A wooden board with an area of 4.55m^2 is dropped into the dead sea (P sea- 1240 kg/m^-3). Calculate the proportion that would float above the surface. (P wood - 812 kg/m^-3).

My understanding is that the volume (V sub) of the submerged object over the total volume (V) of the object is equal to the density (P wood) of the Object over the density (P sea) of the water.

1620039254897.png

Because the question has given me an area and not a volume or even dimensions to calculate the volume, i am confused as to how to complete the question.
 

skeeter

Well-known member
MHB Math Helper
Mar 1, 2012
935
\(\displaystyle \dfrac{4.5 \cdot d}{4.5 \cdot h} = \dfrac{812}{1240}\)
where $d$ is the submerged depth of the wood and $h$ is the physical height of the wood

note the question being asked is the proportion of the wood that floats above the surface …

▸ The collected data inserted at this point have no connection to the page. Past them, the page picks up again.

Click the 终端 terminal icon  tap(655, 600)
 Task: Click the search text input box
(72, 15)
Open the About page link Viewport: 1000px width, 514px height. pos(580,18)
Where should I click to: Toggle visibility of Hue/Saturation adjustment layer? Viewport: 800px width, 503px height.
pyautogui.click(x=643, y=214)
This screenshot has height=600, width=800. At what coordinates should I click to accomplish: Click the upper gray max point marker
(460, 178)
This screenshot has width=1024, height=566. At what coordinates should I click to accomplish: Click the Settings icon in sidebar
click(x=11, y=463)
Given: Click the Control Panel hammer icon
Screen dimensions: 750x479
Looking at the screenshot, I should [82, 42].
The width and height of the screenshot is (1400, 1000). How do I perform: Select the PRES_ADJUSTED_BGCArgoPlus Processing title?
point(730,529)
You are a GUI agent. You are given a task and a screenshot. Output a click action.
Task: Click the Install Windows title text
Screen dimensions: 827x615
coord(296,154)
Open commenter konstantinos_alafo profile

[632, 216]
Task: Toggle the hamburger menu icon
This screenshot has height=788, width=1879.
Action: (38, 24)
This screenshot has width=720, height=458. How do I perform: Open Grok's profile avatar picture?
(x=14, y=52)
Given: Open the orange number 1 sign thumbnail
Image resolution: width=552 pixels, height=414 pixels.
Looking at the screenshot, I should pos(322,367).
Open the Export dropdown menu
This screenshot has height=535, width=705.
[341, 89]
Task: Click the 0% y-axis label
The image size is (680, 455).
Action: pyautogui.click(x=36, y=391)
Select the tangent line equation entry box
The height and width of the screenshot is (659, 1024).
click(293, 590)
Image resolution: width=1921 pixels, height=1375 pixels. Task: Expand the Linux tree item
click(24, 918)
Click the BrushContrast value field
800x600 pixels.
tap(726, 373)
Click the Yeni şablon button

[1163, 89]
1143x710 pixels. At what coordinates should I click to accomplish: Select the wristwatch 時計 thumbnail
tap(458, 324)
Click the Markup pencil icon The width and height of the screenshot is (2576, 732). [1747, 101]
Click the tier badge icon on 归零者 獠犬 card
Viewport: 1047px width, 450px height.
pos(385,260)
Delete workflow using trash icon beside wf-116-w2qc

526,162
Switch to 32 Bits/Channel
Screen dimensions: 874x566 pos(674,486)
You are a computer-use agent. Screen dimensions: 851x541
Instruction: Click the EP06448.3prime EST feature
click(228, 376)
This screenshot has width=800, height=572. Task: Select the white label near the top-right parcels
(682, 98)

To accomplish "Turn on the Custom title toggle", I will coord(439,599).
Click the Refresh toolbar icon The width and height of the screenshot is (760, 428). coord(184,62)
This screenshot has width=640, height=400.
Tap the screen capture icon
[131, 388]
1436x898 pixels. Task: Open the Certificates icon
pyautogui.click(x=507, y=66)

\(\displaystyle \frac{h-d}{h} = 1-\frac{d}{h}
\)
 

bigpoppapump

New member
Apr 23, 2021
7
Thank you. So by my calculations, this would have 35% floating above the surface.
 

Country Boy

Well-known member
MHB Math Helper
Jan 30, 2018
756
The point is that you don't need to know the other dimensions- they cancel out of the fraction:
$\frac{V_{sub}}{V}= \frac{d_{sub}A}{dA}= \frac{d_{sub}}{d}$
where V is the volume of the stick, $V_{sub}$ is the volume of the submerged part, d is the thicknes of the stick, $d_{sub}$ is the thickness of the submerged part, and A is the cross section of the stick which is the same both submerged and not submerged.